About
Read is a bash builtin command and read:
- by default one line
- or a number of characters (by option)
from:
- the standard input,
- or from the file descriptor fd supplied as an argument to the -u option
and:
You could read a csv
Example
Prompting a user
Without message
- The command
read myVar
- You type hello
hello
- You get it in the var myVar
echo $myVar
hello
With message
- The command
read -p "Type Something: " myVar
- You type hello
Type Something: hello
- You get it in the var myVar
echo $myVar
hello
Read from a standard input
Example on how to read from a standard input
- from a pipeline (the block {} is important)
echo "hello world" | { read foo; echo foo=$foo; }
- from a string
read foo <<< "Hello World"; echo foo=$foo;
- from a file. Example: All lines in an array (where \c0 replicate the eof character thanks to backslash escape)
IFS=$'\n' read -r -a REPO_DIRS -d $'\c0' < /path/to/myfile.csv
Get the first two words (fields) of a line
Read parse the line with the IFS separators and assign the value to the names defined, we can then use it to parse a line.
Example
echo "hello world, how do you do ?" | { read foo bar mi; echo foo=$foo bar=$bar mi=$mi; }
foo=hello bar=world, mi=how do you do ?
- tip: if you want to get rid of the command, add it as separator in IFS
echo "hello world, how do you do ?" | { IFS=" ," read foo bar mi; echo foo=$foo bar=$bar mi=$mi; }
foo=hello bar=world mi=how do you do ?
Loop line by line
This command:
- lists the file with the ls executable (ls -l)
- pipe the output to the condition of thewhile statement
- where the read condition splits the input by line and stores the line content in the lineVariable variable
ls -l | while read -r lineVariable; do
echo Line: $lineVariable
done
Line: -rw-r--r-- 1 root root 1849173 May 13 2015 unixODBC-2.3.2.tar.gz
Line: -rwxr-xr-- 1 oracle oinstall 64 May 16 2017 whileDemo.sh
Syntax
read [-ers] [-u fd] [-t timeout] [-a aname] [-p prompt] [-n nchars] [-d delim] [name ...]
where:
- -r Backslash does not act as an escape character. The backslash is considered to be part of the line. In particular, a backslash-newline pair may not be used as a line continuation.
- -s Silent mode. If input is coming from a terminal, characters are not echoed.
- -u fd Read input from file descriptor fd.
- -t timeout Cause read to time out and return failure if a complete line of input is not read within timeout seconds. This option has no effect if read is not reading input from the terminal or a pipe.

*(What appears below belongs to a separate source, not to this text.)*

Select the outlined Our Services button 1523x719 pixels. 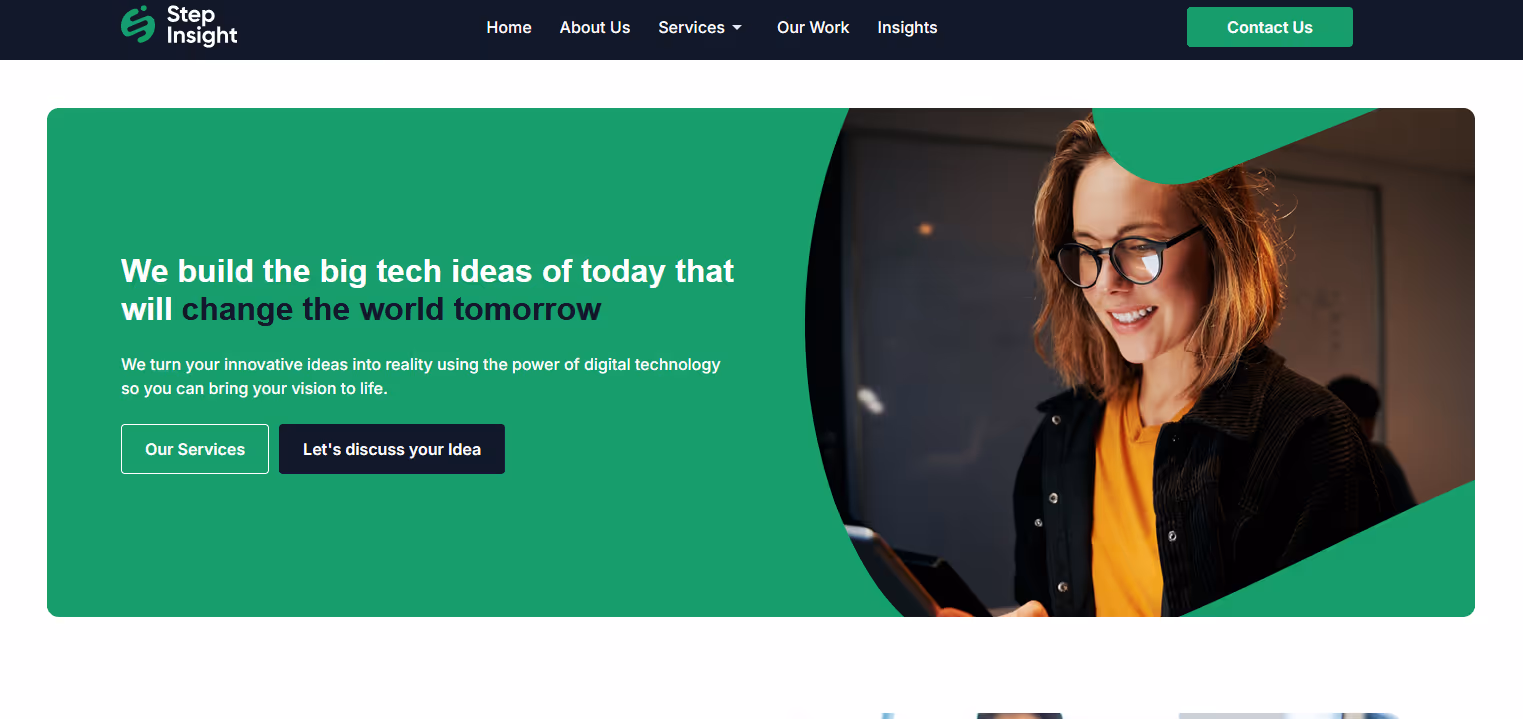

- -a aname The words are assigned to sequential indices of the array variable aname, starting at 0. aname is unset before any new values are assigned. Other name arguments are ignored. If no names are supplied, the line read is assigned to the variable REPLY.
- -p prompt: Display prompt on standard error, without a trailing new- line, before attempting to read any input. The prompt is displayed only if input is coming from a terminal.
- -n nchars read returns after reading nchars characters rather than waiting for a complete line of input.
- -d delim: The first character of delim is used to terminate the input line, rather than newline.
- names the names that will receive the output. See below name_assignment
Name assignment
The first word is assigned to the first variable name, the second word to the second name, and so on, If there are :
- more words than names, leftover words, and their intervening separators are assigned to the last name.
- fewer words than names, the remaining names are assigned empty values.
The characters in IFS are used to split the line into words. The backslash character (\) may be used to remove any special meaning for the next character read and for line continuation.
Return code
The return code is zero, unless:
- end-of-file is encountered,
- read times out,
- or an invalid file descriptor is supplied as the argument to -u.